New research by the charity shows that there were 371 overnight detentions of children aged 17 and under in police stations across the county during 2011.
The total across England and Wales was 40,716 – which equates to an average of 112 detentions per night.
However, the true number is likely to be far higher as some of the largest police services in the country were unable to provide figures.
The data shows that the number of overnight detentions is falling nationwide – a success for the Howard League’s campaign to reduce the number of children getting caught up in the criminal justice system.
But now the charity is calling for the practice of holding children overnight in police cells to be brought to an end altogether.
The Howard League is urging police to work more closely with parents and children’s services to provide safe and appropriate care for boys and girls who come to their attention.

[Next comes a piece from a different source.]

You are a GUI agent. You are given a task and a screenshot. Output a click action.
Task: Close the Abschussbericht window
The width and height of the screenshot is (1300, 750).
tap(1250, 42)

A briefing paper published by the charity also calls for the presumption of bail to be strictly applied to children, as well as pushing for all police to be trained in safeguarding and child protection.
Frances Crook, chief executive of the Howard League, said: “Holding children as young as 10 in police cells overnight is unjustifiable. The vast majority of children who are locked up are innocent of any crime, and it is a frightening and intimidating experience which does more harm than good.
“What boys and girls need in most cases is simply to go home. On rare occasions, somewhere safe – not somewhere secure – should be provided by the local authority.
“Parents, not police, should be taking responsibility for their children.
“It is extravagantly expensive to detain children at a time of austerity, particularly when almost all of them are innocent.”